In this post, we demonstrate how to build AI agents using Strands Agents SDK with models deployed on SageMaker AI endpoints. You will learn how to deploy foundation models from SageMaker JumpStart, integrate them with Strands Agents, and establish production-grade observability using SageMaker Serverless MLflow for agent tracing. We also cover how to implement A/B testing across multiple model variants and evaluate agent performance using MLflow metrics and show how you can build, deploy, and continuously improve AI agents on infrastructure you control.

Strands Agents SDK is an open source SDK that takes a model-driven approach to building and running AI agents in only a few lines of code. Strands scales from simple to complex agent use cases, and from local development to deployment in production.

Amazon SageMaker JumpStart is a machine learning (ML) hub that can help you accelerate your ML journey. With SageMaker JumpStart, you can evaluate, compare, and select FMs quickly based on predefined quality and responsibility metrics to perform tasks, like article summarization and image generation.

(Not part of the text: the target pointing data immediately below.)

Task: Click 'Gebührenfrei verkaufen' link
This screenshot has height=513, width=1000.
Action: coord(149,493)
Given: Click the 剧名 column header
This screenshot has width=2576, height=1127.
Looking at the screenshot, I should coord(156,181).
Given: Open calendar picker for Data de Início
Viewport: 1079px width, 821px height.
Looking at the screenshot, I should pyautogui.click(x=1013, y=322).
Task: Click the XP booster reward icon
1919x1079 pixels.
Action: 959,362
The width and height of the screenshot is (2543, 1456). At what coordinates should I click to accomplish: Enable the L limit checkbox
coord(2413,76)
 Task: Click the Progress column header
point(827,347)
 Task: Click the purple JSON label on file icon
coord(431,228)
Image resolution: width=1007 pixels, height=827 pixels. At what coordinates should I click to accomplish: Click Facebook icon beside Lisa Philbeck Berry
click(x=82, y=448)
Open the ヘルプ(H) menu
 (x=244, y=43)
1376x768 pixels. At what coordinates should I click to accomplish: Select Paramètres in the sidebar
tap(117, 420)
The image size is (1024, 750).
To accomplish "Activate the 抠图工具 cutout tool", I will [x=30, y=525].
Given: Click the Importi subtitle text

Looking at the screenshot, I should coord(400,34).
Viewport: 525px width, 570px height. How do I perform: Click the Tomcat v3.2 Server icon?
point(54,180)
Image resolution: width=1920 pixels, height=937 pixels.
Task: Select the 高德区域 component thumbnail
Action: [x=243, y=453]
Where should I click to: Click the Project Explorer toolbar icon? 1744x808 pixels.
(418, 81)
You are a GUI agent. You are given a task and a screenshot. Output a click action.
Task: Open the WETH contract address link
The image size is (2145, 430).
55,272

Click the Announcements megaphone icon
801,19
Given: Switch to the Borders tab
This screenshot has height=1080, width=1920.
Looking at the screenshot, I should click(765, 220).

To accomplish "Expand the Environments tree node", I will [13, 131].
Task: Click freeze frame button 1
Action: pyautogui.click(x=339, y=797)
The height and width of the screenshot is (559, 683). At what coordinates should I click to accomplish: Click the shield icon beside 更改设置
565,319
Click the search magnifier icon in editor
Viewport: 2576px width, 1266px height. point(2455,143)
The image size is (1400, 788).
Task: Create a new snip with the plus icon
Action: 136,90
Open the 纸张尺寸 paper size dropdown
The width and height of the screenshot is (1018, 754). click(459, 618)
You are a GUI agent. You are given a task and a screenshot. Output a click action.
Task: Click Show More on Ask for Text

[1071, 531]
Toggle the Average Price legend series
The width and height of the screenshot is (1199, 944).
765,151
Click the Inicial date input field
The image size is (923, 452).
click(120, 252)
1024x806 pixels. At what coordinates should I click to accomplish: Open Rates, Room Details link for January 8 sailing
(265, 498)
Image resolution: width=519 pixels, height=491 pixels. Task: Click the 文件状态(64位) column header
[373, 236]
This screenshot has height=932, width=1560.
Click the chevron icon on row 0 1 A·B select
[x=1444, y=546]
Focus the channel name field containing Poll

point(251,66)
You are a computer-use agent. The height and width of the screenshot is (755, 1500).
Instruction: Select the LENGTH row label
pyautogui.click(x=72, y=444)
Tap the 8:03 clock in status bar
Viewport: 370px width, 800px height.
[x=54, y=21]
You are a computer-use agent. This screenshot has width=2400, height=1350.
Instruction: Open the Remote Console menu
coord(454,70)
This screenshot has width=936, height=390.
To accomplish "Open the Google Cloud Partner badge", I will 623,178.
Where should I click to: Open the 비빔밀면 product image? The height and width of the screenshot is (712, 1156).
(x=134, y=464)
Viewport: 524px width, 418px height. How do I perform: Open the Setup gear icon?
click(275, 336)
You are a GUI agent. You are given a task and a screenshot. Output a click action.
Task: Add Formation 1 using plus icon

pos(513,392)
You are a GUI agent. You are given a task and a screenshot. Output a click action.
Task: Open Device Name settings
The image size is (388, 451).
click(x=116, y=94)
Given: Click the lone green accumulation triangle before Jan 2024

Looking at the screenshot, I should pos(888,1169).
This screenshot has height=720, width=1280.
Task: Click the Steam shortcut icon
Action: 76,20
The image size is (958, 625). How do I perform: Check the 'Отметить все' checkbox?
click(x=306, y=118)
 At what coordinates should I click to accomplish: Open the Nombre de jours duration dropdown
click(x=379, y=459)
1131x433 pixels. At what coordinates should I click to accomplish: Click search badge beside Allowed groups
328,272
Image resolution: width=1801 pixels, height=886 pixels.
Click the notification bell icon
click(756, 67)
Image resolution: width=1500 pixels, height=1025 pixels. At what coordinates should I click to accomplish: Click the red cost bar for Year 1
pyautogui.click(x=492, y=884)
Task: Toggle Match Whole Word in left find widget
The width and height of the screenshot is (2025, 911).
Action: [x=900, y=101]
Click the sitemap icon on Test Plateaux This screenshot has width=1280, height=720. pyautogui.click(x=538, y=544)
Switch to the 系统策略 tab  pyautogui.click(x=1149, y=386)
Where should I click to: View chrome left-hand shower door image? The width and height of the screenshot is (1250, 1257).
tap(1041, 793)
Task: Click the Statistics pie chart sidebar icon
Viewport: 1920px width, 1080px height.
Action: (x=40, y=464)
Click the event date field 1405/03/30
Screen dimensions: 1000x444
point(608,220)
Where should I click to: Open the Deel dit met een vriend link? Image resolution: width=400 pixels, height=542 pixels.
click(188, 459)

SageMaker AI MLflow is a managed capability that streamlines the machine learning lifecycle through experiment tracking, model versioning, and deployment management.

In this post we:

• Deploy models on SageMaker AI – Deploy foundation models from SageMaker JumpStart.
• Integrate Strands with SageMaker AI – Use deployed SageMaker AI models with Strands Agents.
• Set up Agent Observability – Configure SageMaker AI MLflow App for agent tracing.
• Implement A/B Testing with evaluation – Deploy multiple model variants and evaluate agent with MLflow metrics.

A Jupyter notebook with complete code to use with this post can be found in the GitHub repo.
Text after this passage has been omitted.